Page text:
>>>

Adrin Neatrour, 7 June 04
Abu Ghraib all in the Mind’s Eye - an American movie on release everywhere.
Events at Abu Ghraib are represented by the US President as being anomalous out of the ordinary events - caused by a few bad people. The form taken by the abuse - photographed and videoed sexual torture, reveals deeper evolving processes endemic not only in US culture but also that of the UK.
Each culture will bring its own particular twisted psychic development to the perpetuation of atrocity. Atrocity is something that is prone to happen in war. Either because the combatants are stripped of normal restraints by the shock terror and degrading aspects of combat; or in territorial disputes the intensity of desire to intimidate conquer and occupy acts as a justifying disinhibitor; or war in its outcomes offers opportunities to those who win to take control and power of life and death over those delivered into their hands. In this latter instance war corresponds to situations in prisons labour camps or any sort of closed physically bound institution in which a powerful few exercise total power over those in their charge, and where the detained are dependent on cultural rather than legal protective mechanisms.
The form of abusive sexual humiliation and torture to which the Iraqi prisoners are/were subjected obviously is/was sanctioned by US high command - General Sanchez was aware of and approved the treatment of the Abu Ghraib inmates. And in the same way that the SS generals could give genocidal and murderous commands to their troops with the knowledge that the men were socially and culturally primed to execute the orders, so with like confidence American command could order and approve a prisoner regime that centred on the genitals of their prisoners. The pornographic admixture of sexual physical torture humiliation and degradation is now endemic to the mainstream American culture, accompanied by its validifying process, the objectification of the subjective through use of imagery in the form of video or photos.
Susan Sontag thinks that the pictorial has come to the fore because it rests on the use of images as repositories for memory: she says that major events ‘lay down tracks ‘ governing how important events are remembered, ‘The memory museum is now a visual one.’ I believe that the culturally engrained use of photo video and sound image effects a deeper part of the way in which we experience the world than memory alone. I think that replicated images effect the nature of our consciousness as we engage with the world. The use of replicated picture and sound imagery is central to how we experience the living of our lives: consciousness.
We are born into an immersion of manufactured images comprising both picture and sound, mostly idealised and continuously assimilated as part of our being. As we develop, a significant part of consciousness which determines and directs our psychic functioning is absorbed from this world of projections - sound and image - and our behaviour comes to mimic these forms. We start to live the movies we project in our heads. We experience the world as a projection of our internalised idealised sounds and images. And when we make our own mechanical or digital replications of the sound and visual images - video photographs sound tapes such as staged dialogues - an important part of their purpose is to be external validifiers of the inner experience. To give objectivity to the subjectivity.

<<<

Data shown:
>>>

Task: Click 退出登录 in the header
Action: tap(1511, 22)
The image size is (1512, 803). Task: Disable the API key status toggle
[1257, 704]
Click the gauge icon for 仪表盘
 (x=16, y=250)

<<<
>>>

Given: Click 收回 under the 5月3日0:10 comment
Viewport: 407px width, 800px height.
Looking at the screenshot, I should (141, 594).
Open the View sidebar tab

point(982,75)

<<<
>>>

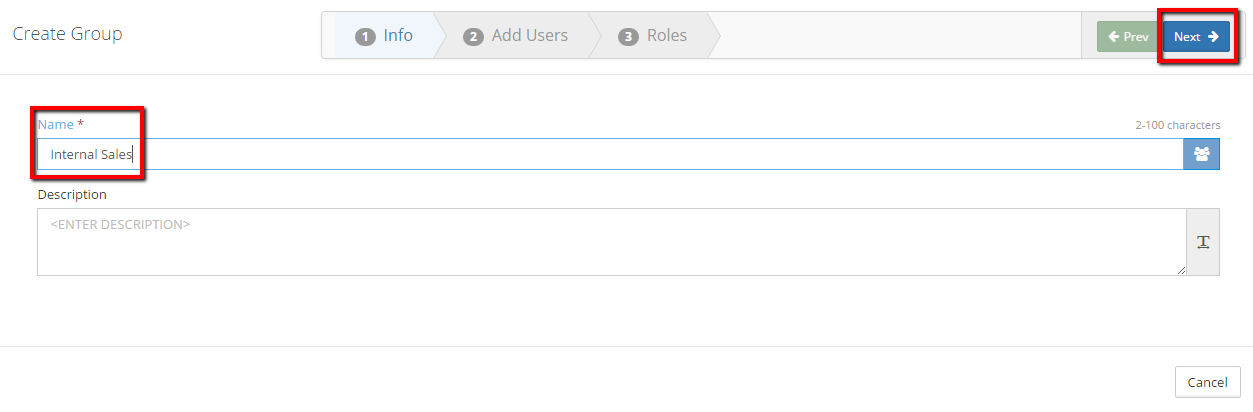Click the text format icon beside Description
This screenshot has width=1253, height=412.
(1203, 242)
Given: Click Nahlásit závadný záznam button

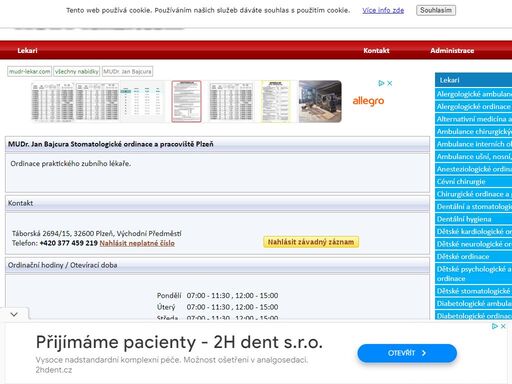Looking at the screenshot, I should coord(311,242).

<<<

Exercises to complete:
a) Which people are named in the Abu Ghraib essay?
b) In the Abu Ghraib essay, how does the passage from "The form of abusive" to "video or photos." read when you replace "General Sanchez" with "the commanding general"?
c) Carry on with the Abu Ghraib essay from its final sentence.
The records have no connection to the essay on Abu Ghraib.

Results in order:
a) Adrin Neatrour, General Sanchez, Susan Sontag

b)
The form of abusive sexual humiliation and torture to which the Iraqi prisoners are/were subjected obviously is/was sanctioned by US high command - the commanding general was aware of and approved the treatment of the Abu Ghraib inmates. And in the same way that the SS generals could give genocidal and murderous commands to their troops with the knowledge that the men were socially and culturally primed to execute the orders, so with like confidence American command could order and approve a prisoner regime that centred on the genitals of their prisoners. The pornographic admixture of sexual physical torture humiliation and degradation is now endemic to the mainstream American culture, accompanied by its validifying process, the objectification of the subjective through use of imagery in the form of video or photos.

c)
The past 100 years or so have seen the USA increasingly subjected to a cosmic storm of moving image particles that penetrated first through the shield of public consciousness and then with the arrival of TV and video through the defences of the private domain. In a shifting deracinated melting pot culture, this total imagery, comprising from the 1930’s onwards moving picture and fluid sound, was increasingly taken up as a model for individual actions defining: pose - verbal cues - and attitude - all attributes relating to the individual’s identity. A central aspect of the movie video and music action imagery, that is critical to the provision of a psychic identity, is that everything in mechanically produced forms has a script: everything has a beginning middle end.
The notion quickly develops that if you, in your outer expression of subjectivity take on the outer symbolic signifiers assimilated from the moving image (sound and/or picture) experience, then your internal scripting can run the desired course. You can live the film that you shoot in your head. Desires material, desires carnal are the drivers of the internalised moving image life in a culture increasingly defined by desire. And what is it we most desire: control over destiny, the script. With the invasion of desires film was no longer restricted to something seen on a screen or monitor. We live with movies we project in our minds; complete scripted sequences with music and sound in which each individual is an actor/director. In those societies defined by the inflation of infinite multiplications of image, our consciousness seems to draw on two track perception: one track is switched to the movie channel where we live the script of our desires; the other track deals with actuality in which we have to live through the real with all its difficulties and frustrations.
Of course the movie channel’s ambition is to realise the movie completely. And using selective perception of the actual and intensified projection of desire, the conscious mind can experience the feeling of achieving the scripted outcome. Some groups are in particular structural positions to make real the movie: individuals with social power who can impose their movie on underlings; and socially isolated individuals. Both US society in particular and British society are defined in this respect by the relative social isolation of individuals. People who are alone or in small nuclear groupings are not subject to collective forms of psychic correction and containment of internalised movie fantasies.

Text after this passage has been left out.